🤖 AI Summary
This work aims to achieve general-purpose robotic policies capable of zero-shot deployment across diverse morphologies without morphology-specific fine-tuning. To this end, the authors propose Language-Action Pretraining (LAP), a method that represents low-level actions as natural language tokens, aligning their input-output distribution with that of vision-language models. By unifying action prediction and visual question answering within a co-training framework, LAP enables significant zero-shot transfer to unseen robot morphologies—without requiring custom tokenizers, costly annotations, or morphology-specific architectures.
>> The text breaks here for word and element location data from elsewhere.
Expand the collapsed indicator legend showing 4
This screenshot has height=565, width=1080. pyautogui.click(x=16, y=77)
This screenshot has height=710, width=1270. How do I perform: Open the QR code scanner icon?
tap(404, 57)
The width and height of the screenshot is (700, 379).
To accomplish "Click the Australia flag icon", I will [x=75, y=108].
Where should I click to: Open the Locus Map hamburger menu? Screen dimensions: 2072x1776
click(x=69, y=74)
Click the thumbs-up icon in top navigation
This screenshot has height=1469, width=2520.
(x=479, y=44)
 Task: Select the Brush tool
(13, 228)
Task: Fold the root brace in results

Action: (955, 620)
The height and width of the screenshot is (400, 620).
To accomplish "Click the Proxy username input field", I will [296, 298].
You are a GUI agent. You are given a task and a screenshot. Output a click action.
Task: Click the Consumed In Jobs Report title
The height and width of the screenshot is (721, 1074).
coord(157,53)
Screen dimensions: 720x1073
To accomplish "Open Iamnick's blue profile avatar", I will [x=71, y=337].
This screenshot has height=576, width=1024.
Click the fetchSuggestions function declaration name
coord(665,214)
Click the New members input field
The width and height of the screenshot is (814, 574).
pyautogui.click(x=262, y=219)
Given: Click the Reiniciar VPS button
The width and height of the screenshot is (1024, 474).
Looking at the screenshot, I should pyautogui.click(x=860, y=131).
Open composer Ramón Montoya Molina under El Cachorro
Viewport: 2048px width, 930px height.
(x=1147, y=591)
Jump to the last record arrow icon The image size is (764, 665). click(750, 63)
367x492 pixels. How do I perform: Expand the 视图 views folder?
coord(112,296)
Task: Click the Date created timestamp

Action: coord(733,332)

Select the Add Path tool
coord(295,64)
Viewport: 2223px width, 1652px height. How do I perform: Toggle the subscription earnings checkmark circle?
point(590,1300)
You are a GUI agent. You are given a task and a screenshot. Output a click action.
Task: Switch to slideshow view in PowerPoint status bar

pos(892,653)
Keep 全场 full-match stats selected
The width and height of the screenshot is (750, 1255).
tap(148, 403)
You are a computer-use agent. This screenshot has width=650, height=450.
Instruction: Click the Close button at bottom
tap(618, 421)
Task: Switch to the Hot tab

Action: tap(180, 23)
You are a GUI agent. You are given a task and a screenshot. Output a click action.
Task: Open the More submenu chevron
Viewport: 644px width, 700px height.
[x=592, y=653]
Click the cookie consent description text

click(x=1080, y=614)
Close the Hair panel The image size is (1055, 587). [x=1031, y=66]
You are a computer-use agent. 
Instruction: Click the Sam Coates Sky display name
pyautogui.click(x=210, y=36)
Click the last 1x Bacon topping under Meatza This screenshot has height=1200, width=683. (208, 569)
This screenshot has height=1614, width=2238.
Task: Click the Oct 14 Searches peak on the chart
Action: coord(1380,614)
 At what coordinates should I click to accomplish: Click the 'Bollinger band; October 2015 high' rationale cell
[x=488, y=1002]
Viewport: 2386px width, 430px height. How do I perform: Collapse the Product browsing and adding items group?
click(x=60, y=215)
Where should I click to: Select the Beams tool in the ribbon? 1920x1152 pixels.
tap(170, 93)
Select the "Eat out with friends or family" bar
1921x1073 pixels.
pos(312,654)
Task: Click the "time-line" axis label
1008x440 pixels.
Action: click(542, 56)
The resulting LAP-3B model achieves an average zero-shot success rate exceeding 50% across multiple novel robots and manipulation tasks, representing approximately a two-fold improvement over the current state-of-the-art vision-language-action (VLA) models.
📝 Abstract
A long-standing goal in robotics is a generalist policy that can be deployed zero-shot on new robot embodiments without per-embodiment adaptation. Despite large-scale multi-embodiment pre-training, existing Vision-Language-Action models (VLAs) remain tightly coupled to their training embodiments and typically require costly fine-tuning. We introduce Language-Action Pre-training (LAP), a simple recipe that represents low-level robot actions directly in natural language, aligning action supervision with the pre-trained vision-language model's input-output distribution. LAP requires no learned tokenizer, no costly annotation, and no embodiment-specific architectural design. Based on LAP, we present LAP-3B, which to the best of our knowledge is the first VLA to achieve substantial zero-shot transfer to previously unseen robot embodiments without any embodiment-specific fine-tuning. Across multiple novel robots and manipulation tasks, LAP-3B attains over 50% average zero-shot success, delivering roughly a 2x improvement over the strongest prior VLAs. We further show that LAP enables efficient adaptation and favorable scaling, while unifying action prediction and VQA in a shared language-action format that yields additional gains through co-training.